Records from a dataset
────
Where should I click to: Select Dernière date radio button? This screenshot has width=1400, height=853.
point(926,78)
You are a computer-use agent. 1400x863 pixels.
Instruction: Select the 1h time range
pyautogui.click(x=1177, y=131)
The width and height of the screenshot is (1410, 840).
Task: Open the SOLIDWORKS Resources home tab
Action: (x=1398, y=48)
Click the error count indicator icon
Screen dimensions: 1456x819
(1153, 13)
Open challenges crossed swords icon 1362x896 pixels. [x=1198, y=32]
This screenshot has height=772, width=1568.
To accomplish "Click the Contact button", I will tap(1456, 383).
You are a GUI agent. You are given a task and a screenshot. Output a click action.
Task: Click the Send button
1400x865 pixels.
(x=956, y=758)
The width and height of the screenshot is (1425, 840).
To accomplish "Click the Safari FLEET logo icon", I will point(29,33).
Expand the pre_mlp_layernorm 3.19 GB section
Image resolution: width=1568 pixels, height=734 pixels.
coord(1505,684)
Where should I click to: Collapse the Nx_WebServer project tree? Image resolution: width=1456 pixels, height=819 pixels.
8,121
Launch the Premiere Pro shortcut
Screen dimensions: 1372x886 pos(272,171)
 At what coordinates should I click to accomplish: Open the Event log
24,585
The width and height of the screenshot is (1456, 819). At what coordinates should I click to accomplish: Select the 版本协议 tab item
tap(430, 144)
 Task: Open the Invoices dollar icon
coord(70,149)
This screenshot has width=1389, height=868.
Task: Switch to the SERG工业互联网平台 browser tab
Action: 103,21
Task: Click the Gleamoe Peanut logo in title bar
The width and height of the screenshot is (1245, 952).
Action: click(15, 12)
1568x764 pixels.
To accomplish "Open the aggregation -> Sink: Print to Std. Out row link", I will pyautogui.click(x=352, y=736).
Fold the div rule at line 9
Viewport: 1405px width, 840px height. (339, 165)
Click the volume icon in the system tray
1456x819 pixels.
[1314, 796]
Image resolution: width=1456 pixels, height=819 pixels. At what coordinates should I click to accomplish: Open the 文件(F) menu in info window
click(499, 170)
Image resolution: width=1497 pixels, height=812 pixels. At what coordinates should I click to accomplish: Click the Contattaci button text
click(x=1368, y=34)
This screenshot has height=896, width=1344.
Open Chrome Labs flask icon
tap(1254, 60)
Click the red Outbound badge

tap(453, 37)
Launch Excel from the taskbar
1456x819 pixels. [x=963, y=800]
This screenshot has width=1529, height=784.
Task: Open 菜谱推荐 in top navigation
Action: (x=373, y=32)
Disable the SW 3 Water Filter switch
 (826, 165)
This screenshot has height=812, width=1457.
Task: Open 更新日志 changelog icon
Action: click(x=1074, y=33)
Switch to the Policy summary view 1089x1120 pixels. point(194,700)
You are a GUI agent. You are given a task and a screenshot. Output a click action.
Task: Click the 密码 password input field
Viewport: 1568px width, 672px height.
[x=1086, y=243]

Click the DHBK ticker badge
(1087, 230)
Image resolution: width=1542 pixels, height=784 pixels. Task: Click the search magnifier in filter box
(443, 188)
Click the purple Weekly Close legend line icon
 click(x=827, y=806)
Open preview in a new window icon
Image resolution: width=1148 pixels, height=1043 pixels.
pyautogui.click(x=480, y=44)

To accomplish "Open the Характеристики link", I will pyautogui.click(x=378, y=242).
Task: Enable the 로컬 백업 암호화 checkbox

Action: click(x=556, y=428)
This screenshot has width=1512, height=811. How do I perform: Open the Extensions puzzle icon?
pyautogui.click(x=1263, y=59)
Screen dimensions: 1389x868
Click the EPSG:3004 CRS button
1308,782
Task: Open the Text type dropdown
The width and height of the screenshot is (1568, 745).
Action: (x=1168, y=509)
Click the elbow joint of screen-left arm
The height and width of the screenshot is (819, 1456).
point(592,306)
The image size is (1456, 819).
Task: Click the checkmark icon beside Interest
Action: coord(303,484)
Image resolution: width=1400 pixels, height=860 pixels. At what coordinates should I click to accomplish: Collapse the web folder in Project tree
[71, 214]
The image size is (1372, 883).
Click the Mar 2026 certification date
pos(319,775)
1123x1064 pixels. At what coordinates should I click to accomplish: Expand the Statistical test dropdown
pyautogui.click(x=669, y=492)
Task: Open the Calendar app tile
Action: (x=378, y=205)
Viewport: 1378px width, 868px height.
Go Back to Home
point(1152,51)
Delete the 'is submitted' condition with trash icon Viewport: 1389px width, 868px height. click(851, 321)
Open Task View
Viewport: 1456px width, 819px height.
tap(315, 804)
────
_Aim of the exercise:_ Look over the entries above and count the lines where the word "logo" appears, then report only that count.

_Written response:_ 2